[Frontiers in Bioscience E2, 912-927, June 1, 2010]

[Frontiers in Bioscience E2, 912-927, June 1, 2010]

Anti-VEGF effects of intravitreal erythropoietin in early diabetic retinopathy

Jingfa Zhang^1,2, Liu-Mei Hu³, Guoxu Xu⁴, Yalan Wu², Jianfeng Shen², Yan Luo³, Yong Zhong³, Stephen H. Sinclair⁵, Myron.Yanoff⁵, Weiye Li^1,2,3,5, Guo-Tong Xu^1,2

1Tongji Eye Institute and Department of Regenerative Medicine, Tongji University School of Medicine, Shanghai, China, ²Laboratory of Clinical Visual Sciences, Institute of Health Sciences, Shanghai Institutes for Biological Sciences, Chinese Academy of Sciences and Shanghai JiaoTong University School of Medicine, Shanghai, China, ³Dept. of Ophthalmology, Peking Union Medical College, Chinese Academy of Medical Sciences, Beijing, China,⁴Dept. of Ophthalmology, Second Affiliated Hospital of Soochow University, Suzhou, China, ⁵Dept. of Ophthalmology, Drexel University College of Medicine, Philadelphia, PA, USA

TABLE OF CONTENTS

1. Abstract
2. Introduction
3. Materials and methods: 3.1. Reagents; 3.2. Experimental animals and intravitreal erythropoietin (EPO) treatment; 3.3. Examination of blood-retinal barrier (BRB) permeability; 3.4. RNA isolation and gene expression determined by real-time PCR; 3.5. Western blotting analysis for HIF-1 alpha, VEGF, EPO and EPO receptor (EpoR); 3.6. Sample preparation for morphologic studies, and measurement of the retinal thickness and cell counts; 3.7. In situ detection of cell death in retina by TUNEL assay; 3.8. Electron microscopy (EM); 3.9. Statistics
4. Results: 4.1. EPO protection of retinal neurons from cell death in early diabetes; 4.2. EM evidence of the protective effect of EPO on retinal cells in diabetes; 4.3. Retinal VEGF was up-regulated with the progression of diabetes, and down-regulated by time-dependent EPO treatment; 4.4. Down-regulation of HIF-1 alpha and VEGF expression by intravitreal EPO was correlated with the BRB restoration in a time- and dose-dependent manner; 4.5. Down-regulation of PHDs and VHL expressions after intravitreal injection of EPO as post-translational regulation to HIF-1 pathway
5. Discussion
6. Acknowledgement
7. References

1. ABSTRACT

In the present study, a single intravitreal erythropoietin (EPO) to diabetic rats produced therapeutic effects on blood-retinal barrier (BRB) function and neuronal survival at different time courses of retinopathy.

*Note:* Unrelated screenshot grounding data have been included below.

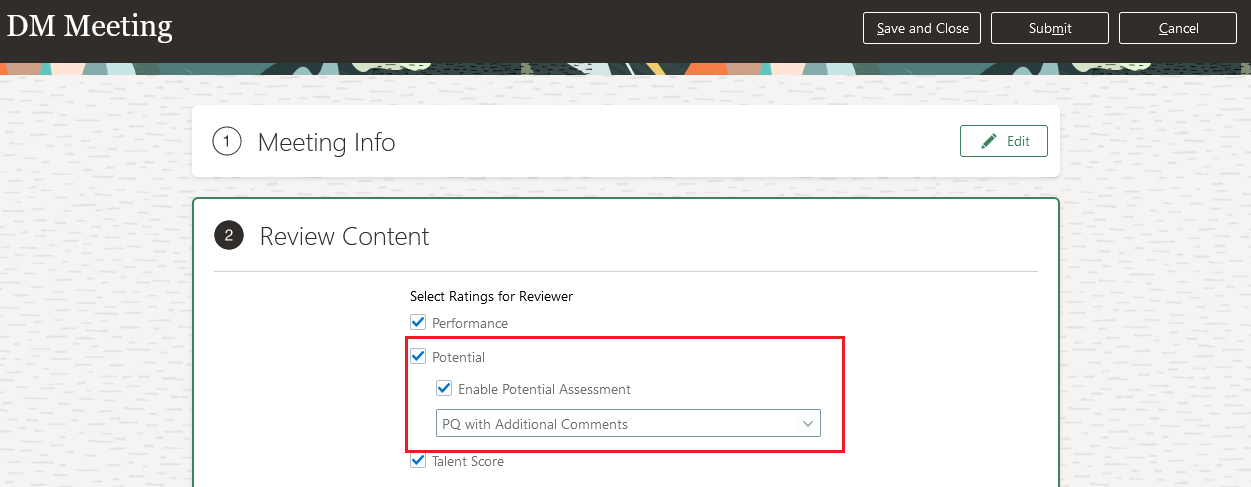This screenshot has height=487, width=1251.
Task: Uncheck the Performance checkbox
Action: pos(418,323)
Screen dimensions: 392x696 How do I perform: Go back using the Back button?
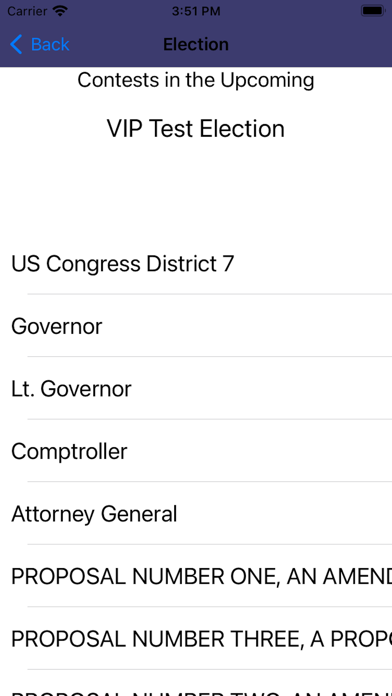click(x=40, y=44)
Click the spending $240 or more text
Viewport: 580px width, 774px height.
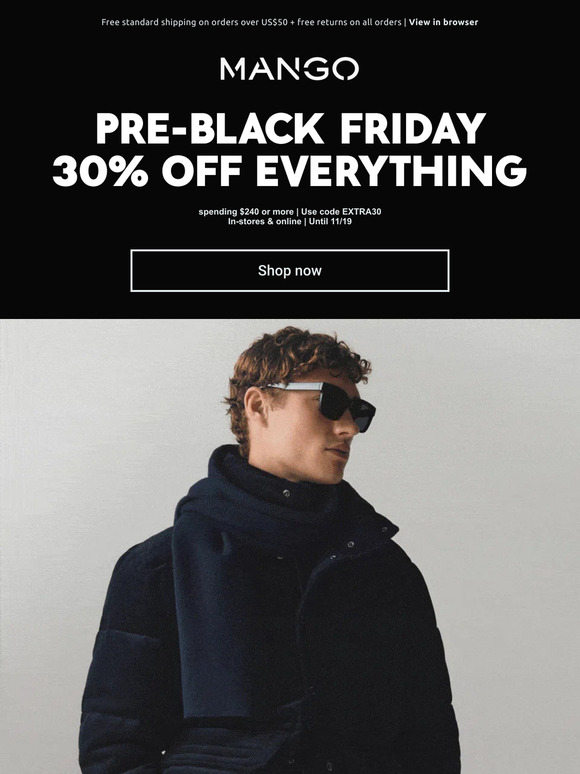[246, 212]
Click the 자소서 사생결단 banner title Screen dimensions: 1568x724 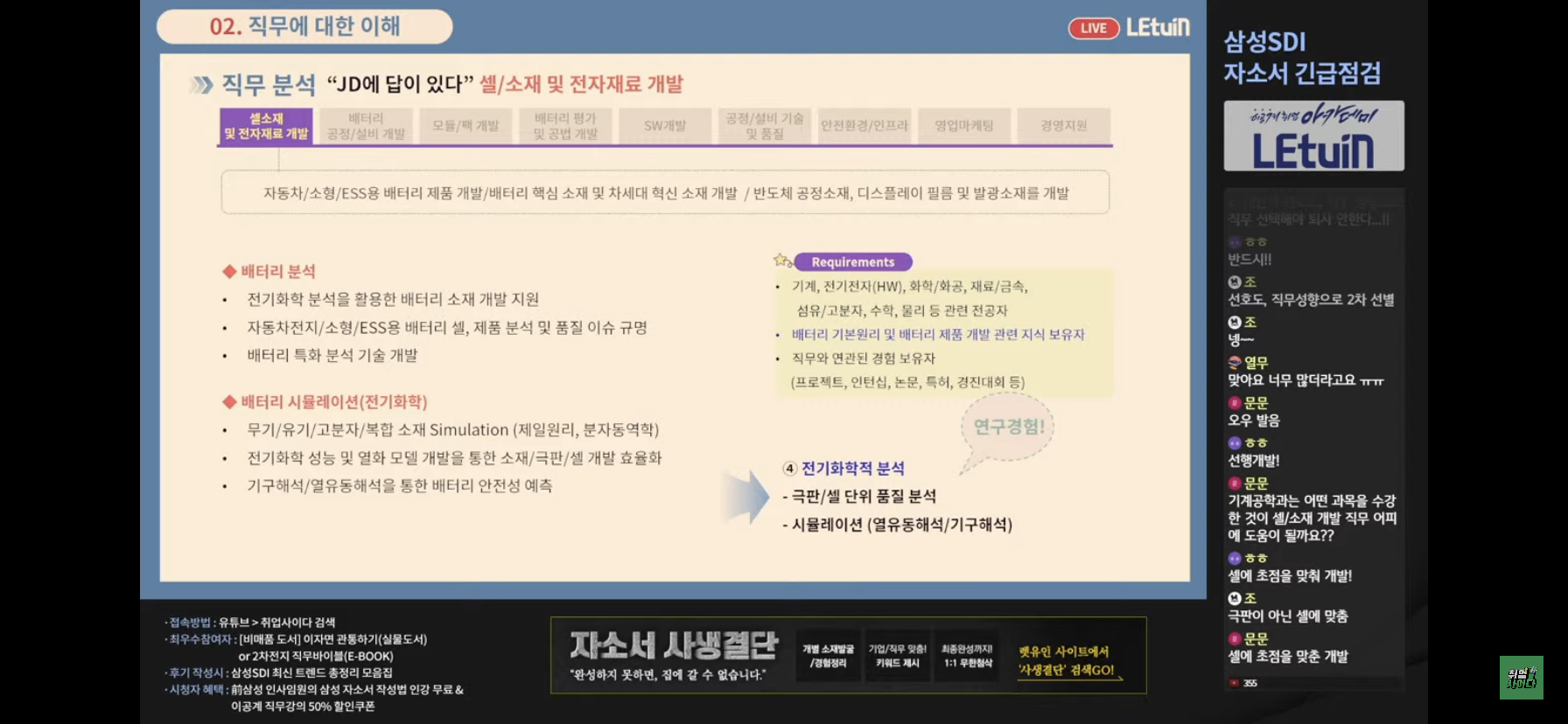point(674,645)
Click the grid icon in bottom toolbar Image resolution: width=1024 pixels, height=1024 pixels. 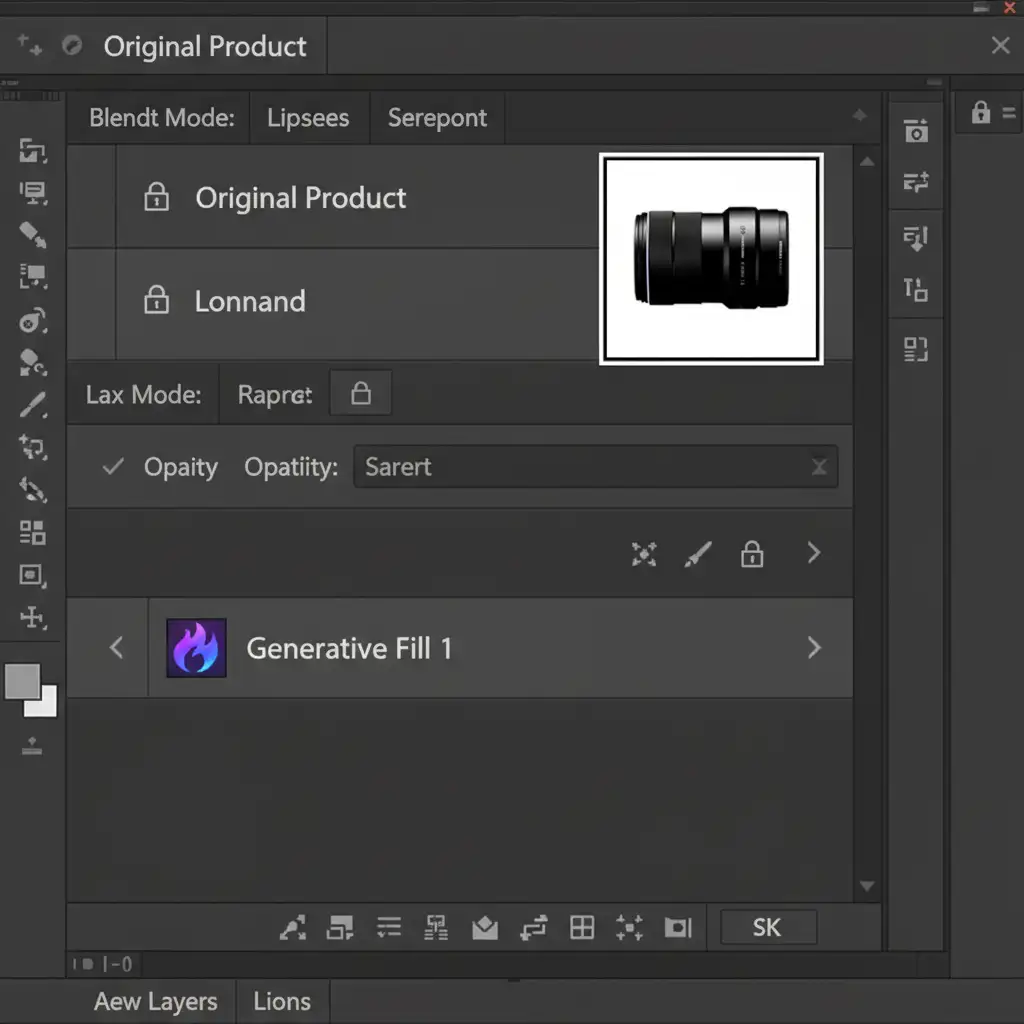tap(582, 928)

In parallel, the >hypoxia-inducible factor 1 alpha(HIF-1 alpha) pathway has been quantitatively studied, including VEGF-A, endogenous EPO, EPO receptor (EpoR), prolyl hydroxylases (PHD1-3) and von Hippel-Lindau tumor suppressor (VHL). The mRNA levels of HIF-1 alpha, VEGF-A, endogenous EPO, PHD1-3 and VHL are all up-regulated in the diabetic retina, and suppressed by exogenous EPO. The increased protein levels of HIF-1 alpha, VEGF-A, and endogenous EPO found in diabetic retinas also have been down-regulated by exogenous EPO. The results demonstrate that the HIF-1 pathway is activated in the retina in early diabetes, but is negatively regulated by a feedback loop following the administration of exogenous EPO. Exogenous EPO at pharmacologic levels leads to suppression of VEGF and in turn, restoration of the normal functions of BRB in a time-dependent manner. In the diabetic retina, the same level of exogenous EPO that inhibits VEGF also exerted neuronal protection.